In 2021, the Sleep Foundation voiced their opinion. In “How Would Later School Start Times Affect Sleep” by Eric Suni and Nilong Vyas, adolescent rest is discussed, indicating that over 70 percent of high schoolers do not get adequate sleep. The authors state that late bedtimes and early start times are detrimental to a teen’s mental and physical wellbeing. Generally, common school start times vary between 7:45 A.M and 8:15 A.M., but the AAP and American Academy of Sleep Medicine recommend a start time no earlier than 8:30 A.M. There are many benefits to a later start time. The primary benefit is to allow teenager’s bodies to develop, especially during the stages of puberty. But how do school start times affect a student’s performance? Studies have proven that early start times and less sleep worsen attention in class, lower academic achievement, enhance usage of drugs, increase risk of injury, and promote behaviors such as bullying. The authors firmly argue for later start times, claiming that there is higher attendance at school, better academic performance, less daydreaming and in-class napping, and interestingly, a decrease in teen vehicle accidents. Alternatively, we have to acknowledge that there are also negative affects to a later start time, such as transportation and childcare activity conflicts.
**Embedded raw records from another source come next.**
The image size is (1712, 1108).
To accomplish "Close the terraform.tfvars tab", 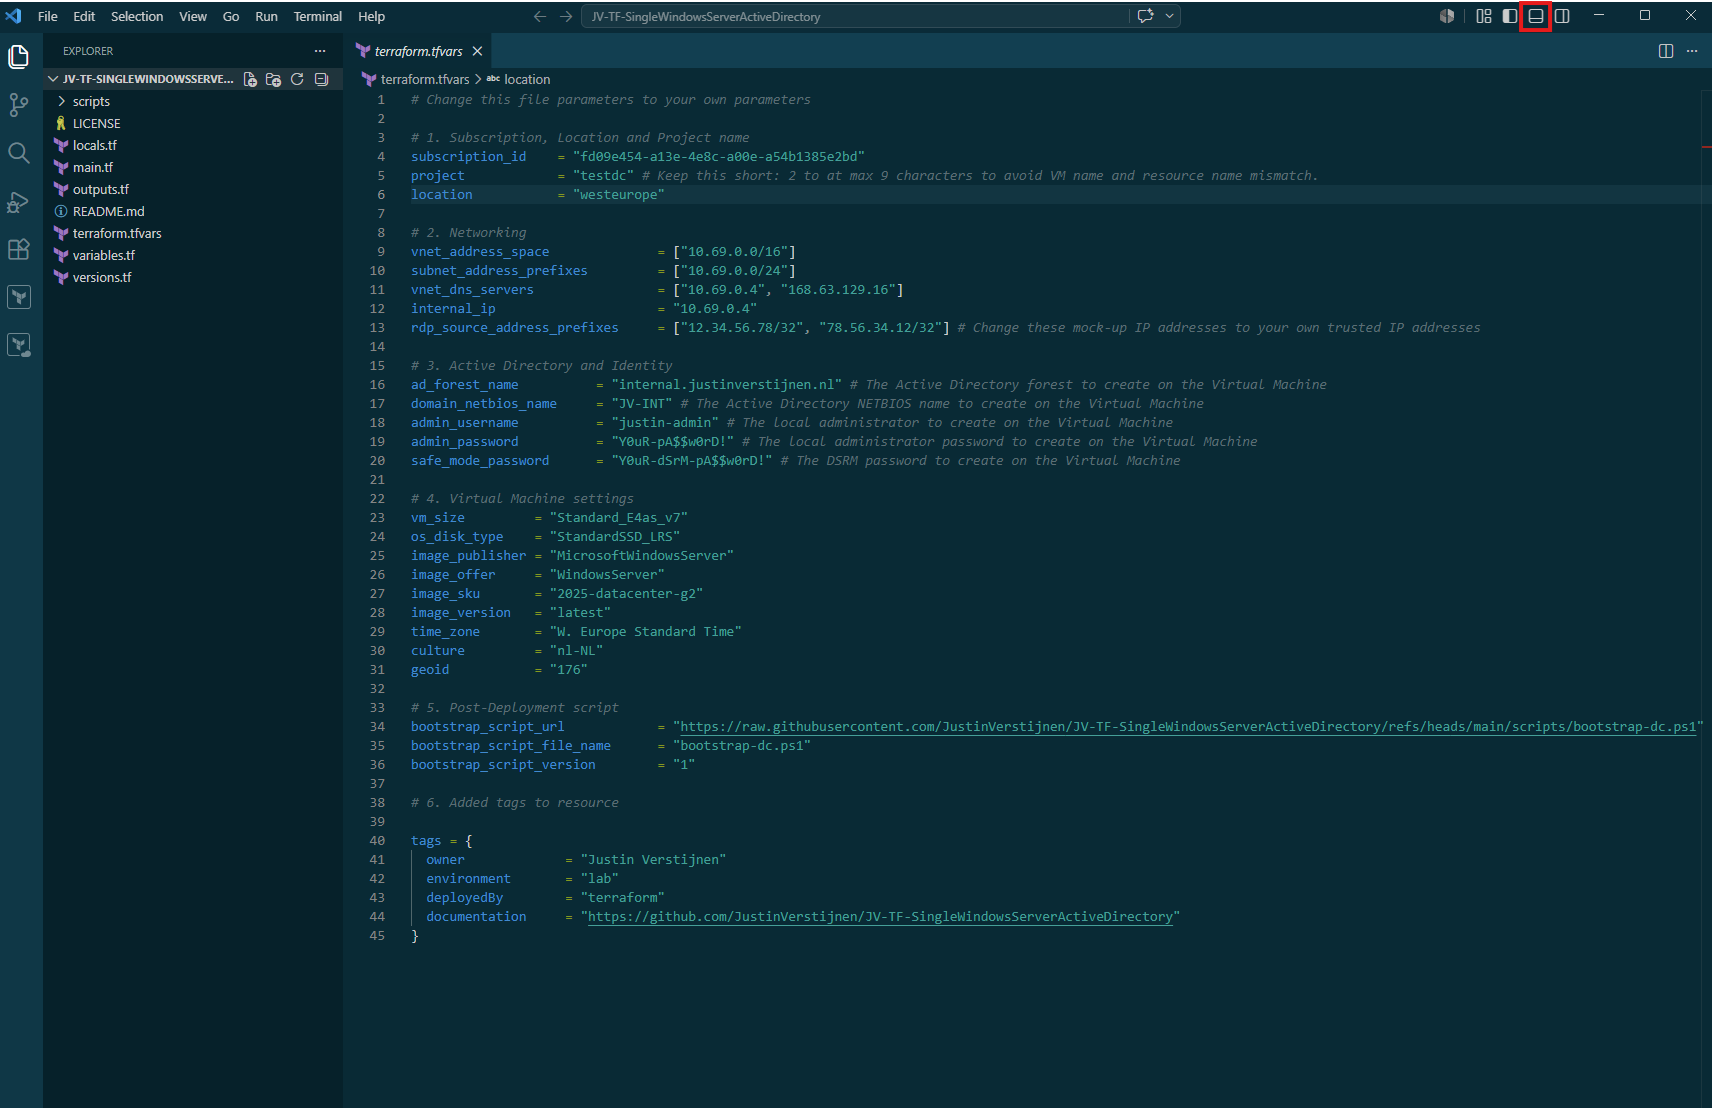I will 477,51.
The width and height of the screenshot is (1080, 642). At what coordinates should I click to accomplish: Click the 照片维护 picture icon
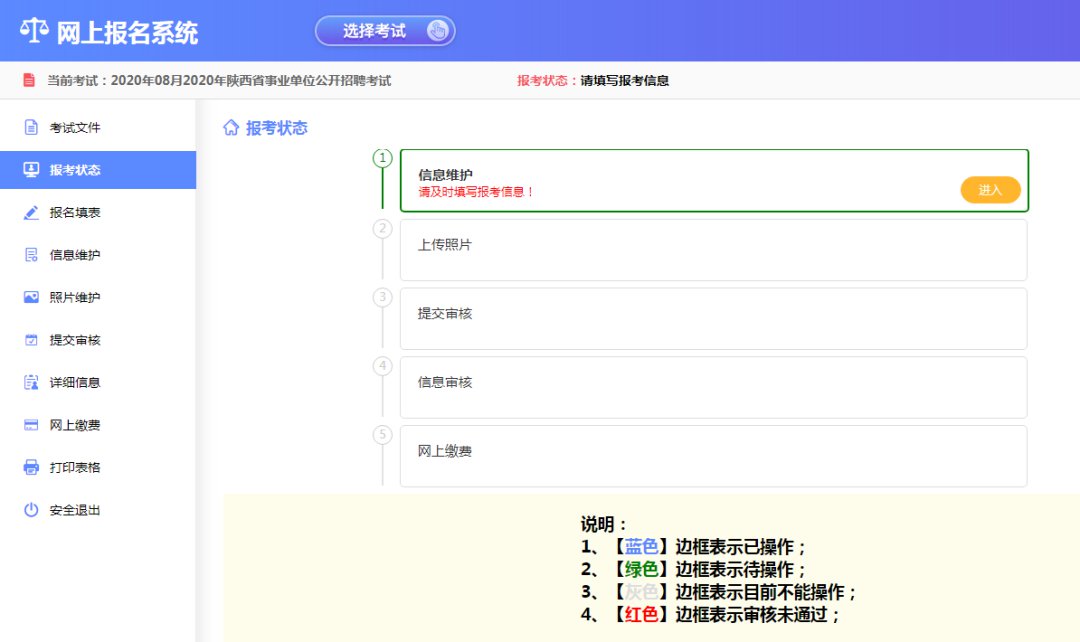tap(31, 298)
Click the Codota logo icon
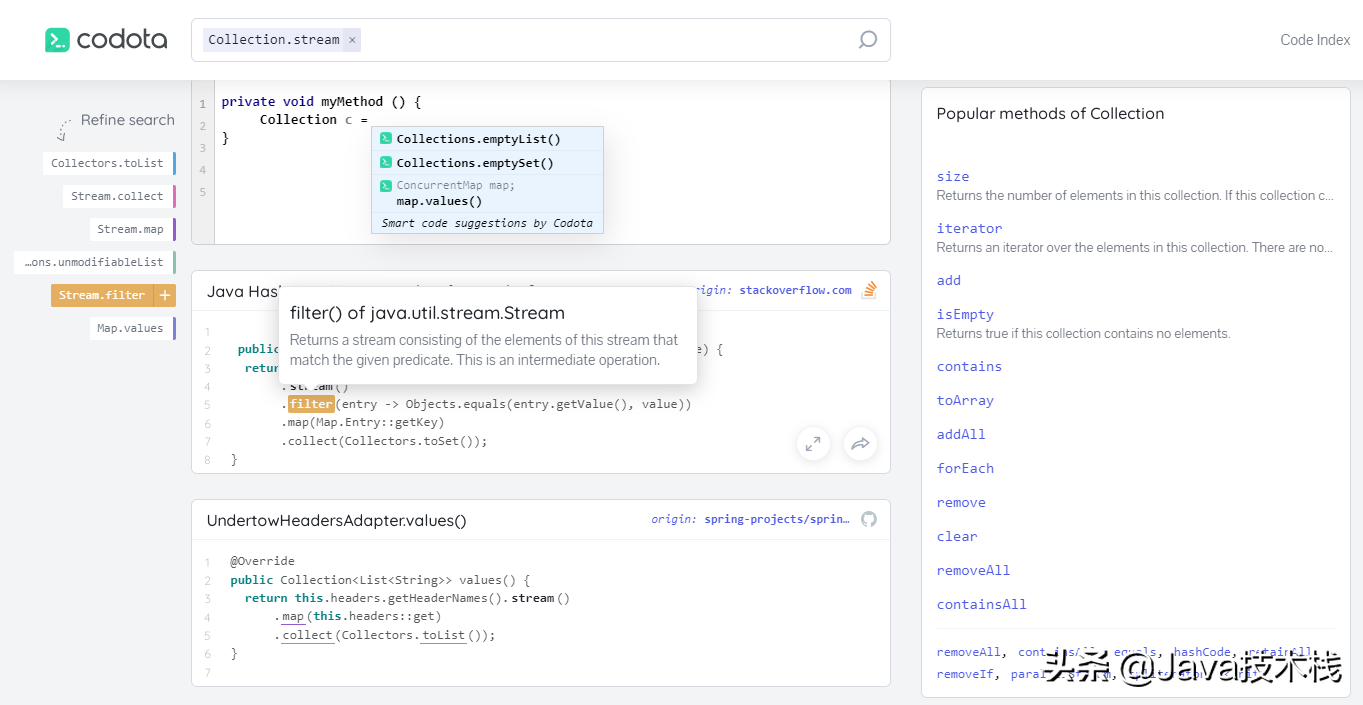 pos(58,40)
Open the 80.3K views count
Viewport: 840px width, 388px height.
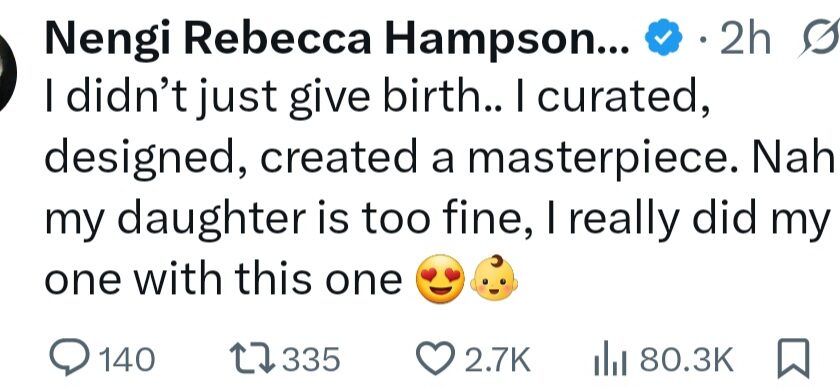pyautogui.click(x=687, y=360)
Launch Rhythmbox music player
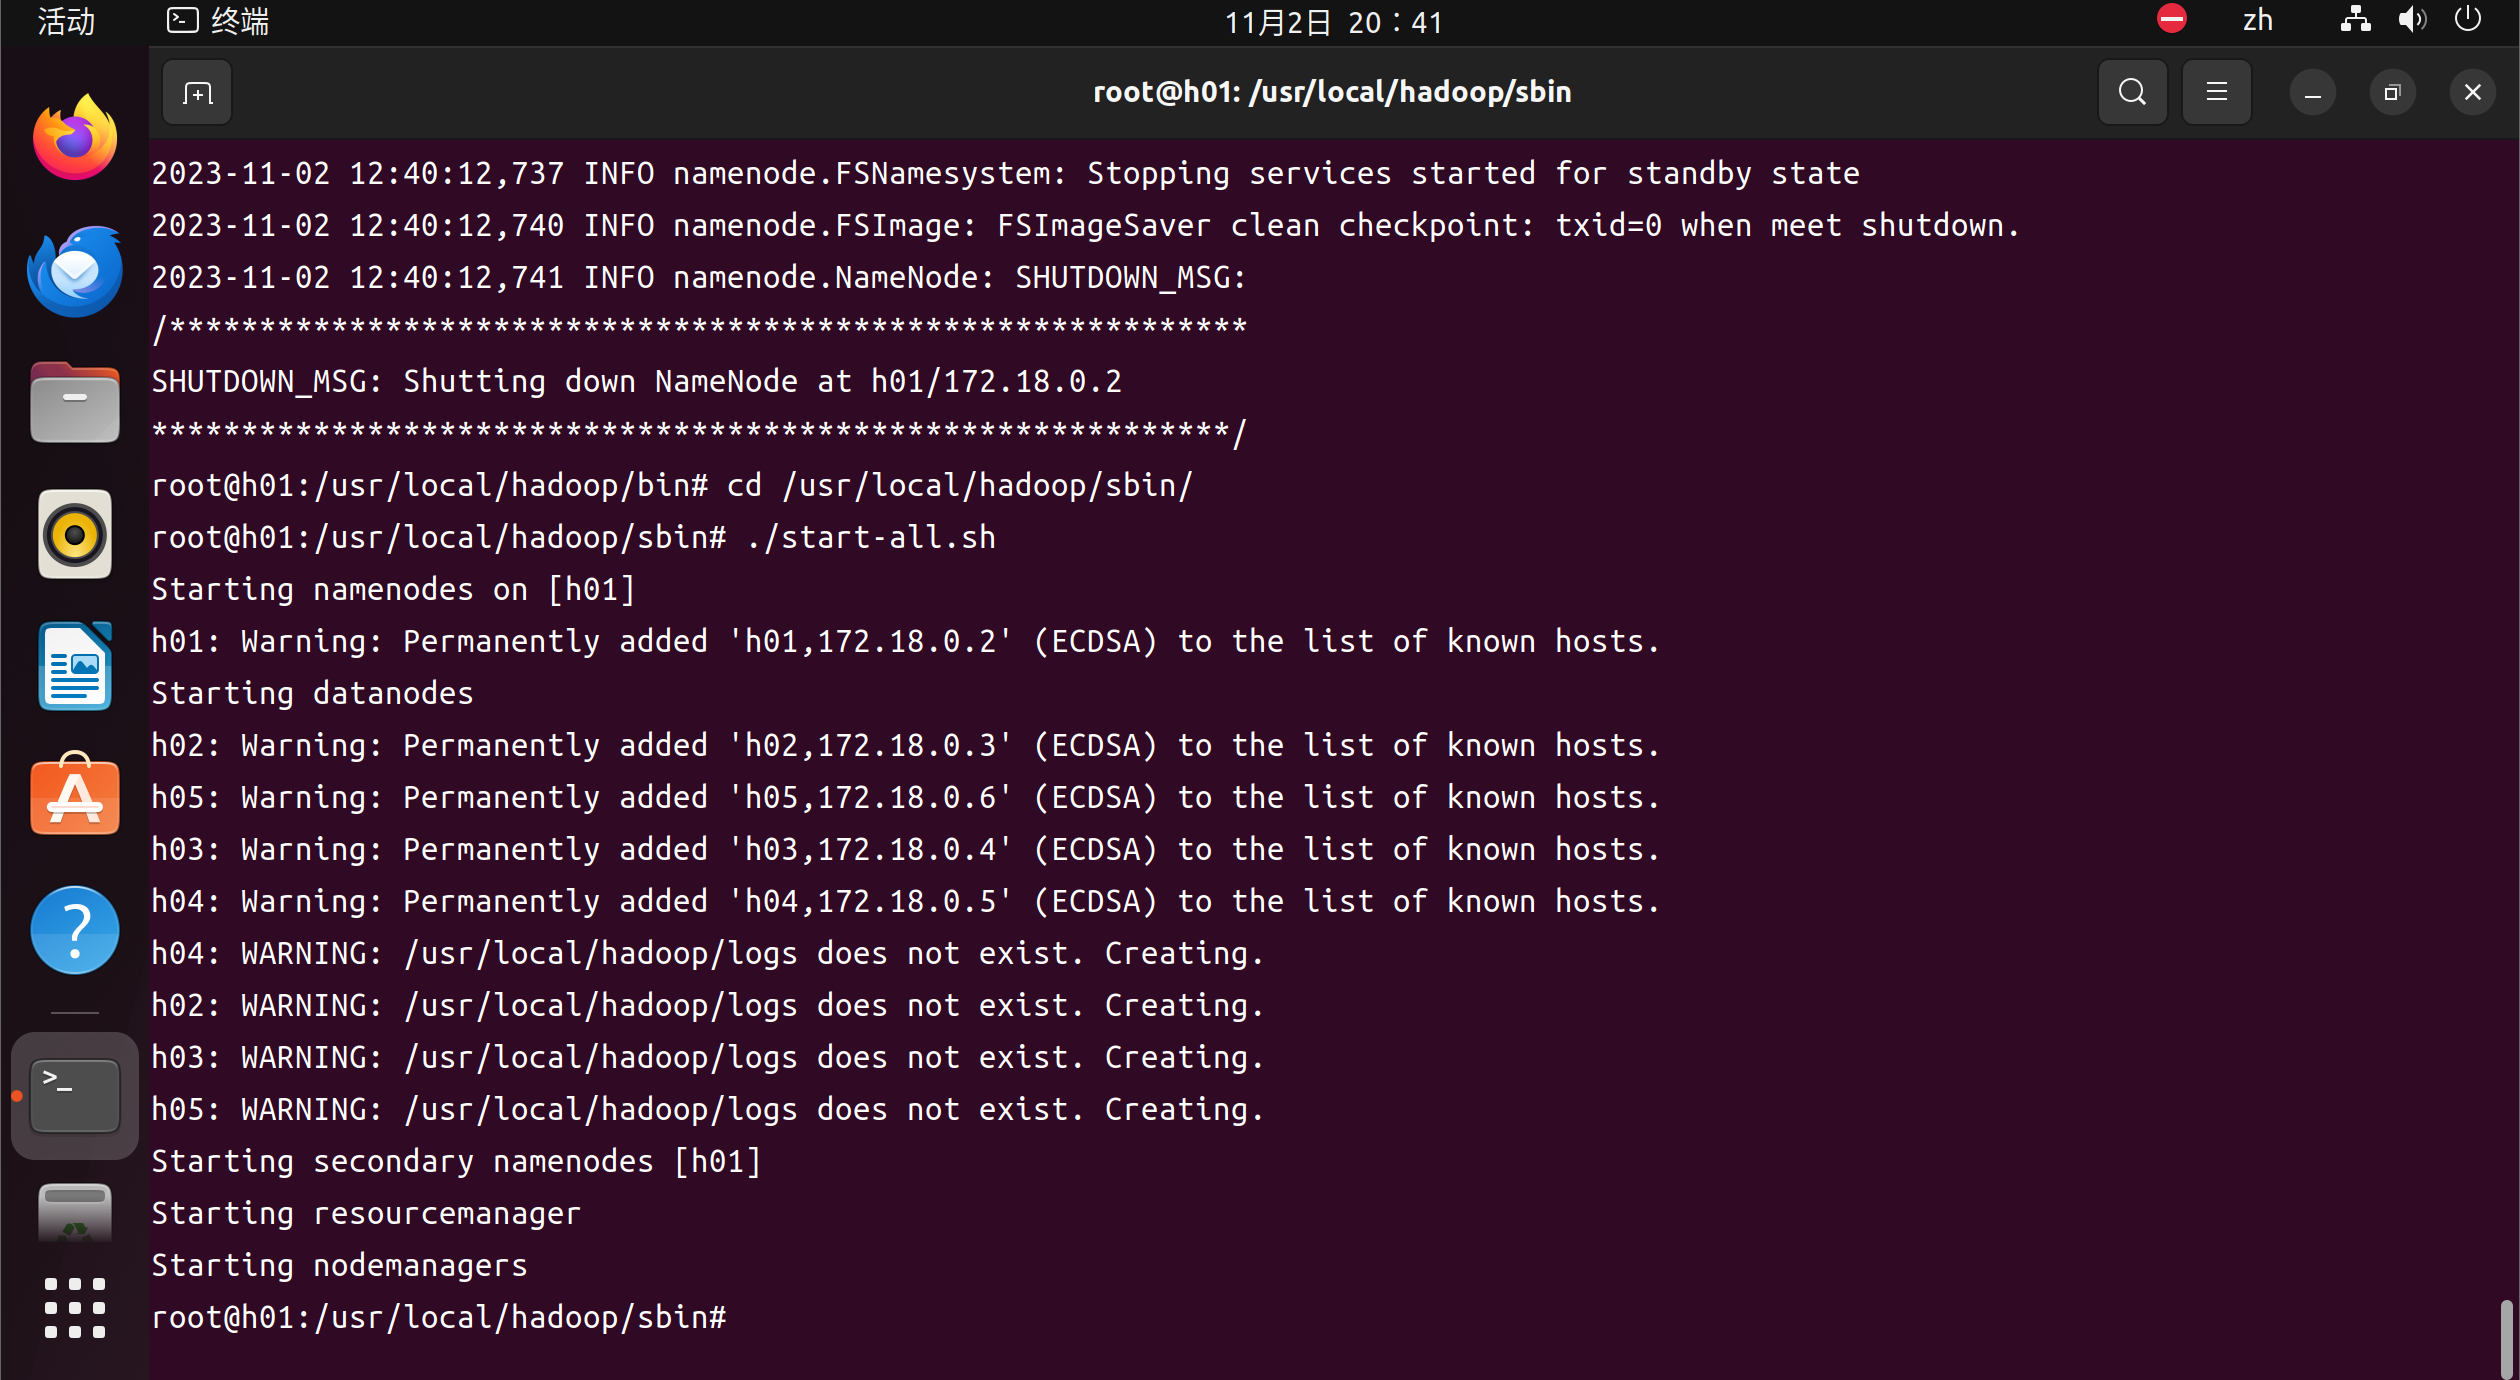 pos(75,534)
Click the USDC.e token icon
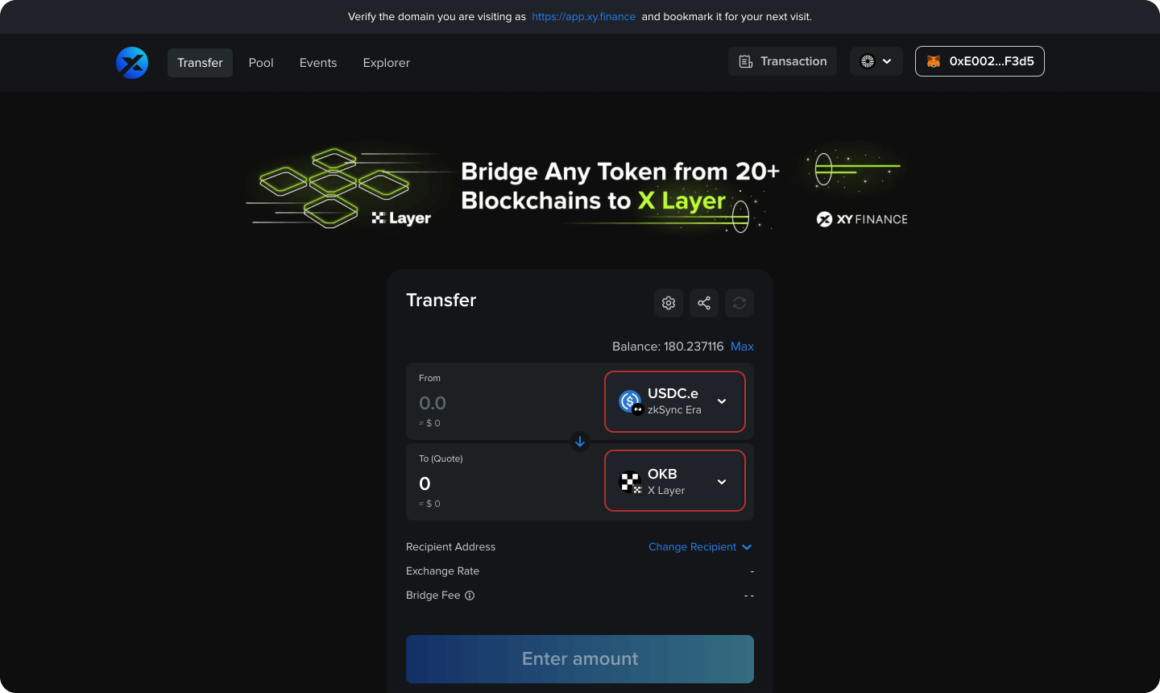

It seems clear that start times impact high school students. For example, Jan Hoffman explores one such case in “To Keep Teenagers Alert, Schools Let Them Sleep In” by writing about Jilly Dos Santos, who struggles to arrive at school by 7:50 A.M. Jilly is shocked when she hears that the school board may move the start time to 7:20 A.M. She indicates that she “will die” and “drop out of school” if these changes are implemented. While Jilly’s response may be an exaggeration, it is still important to acknowledge that Jilly’s mental health may be impacted by an early start time. Students often feel stressed when faced with such an early start time, which can sometimes cause a mental health issue within a young adult.
As a student of Seton Hall Prep, I believe we are lucky with our school’s established start time. The first bell at 8:45 A.M. is a reasonable time to start school. This time provides students like me an adequate amount of time in the morning to get ready efficiently, prepare for the day, and even eat a good breakfast (sometimes!). Furthermore, the later start times allow transportation to be available for a broader group, as many students commute via train, bus, and car. In my opinion, a later start time allows more boys from different areas within New Jersey to attend The Prep. This allows The Prep to be a school enhanced with various backgrounds and cultures.
The issue of start times within schools is widespread. The effects of earlier start times are detrimental and can negatively affect a student’s physical and mental well-being. School boards, teachers, parents, and students should collaborate to establish an effective start time. The impact of an appropriate start time is certainly evident at The Prep. Hopefully every school can follow this example to benefit their students.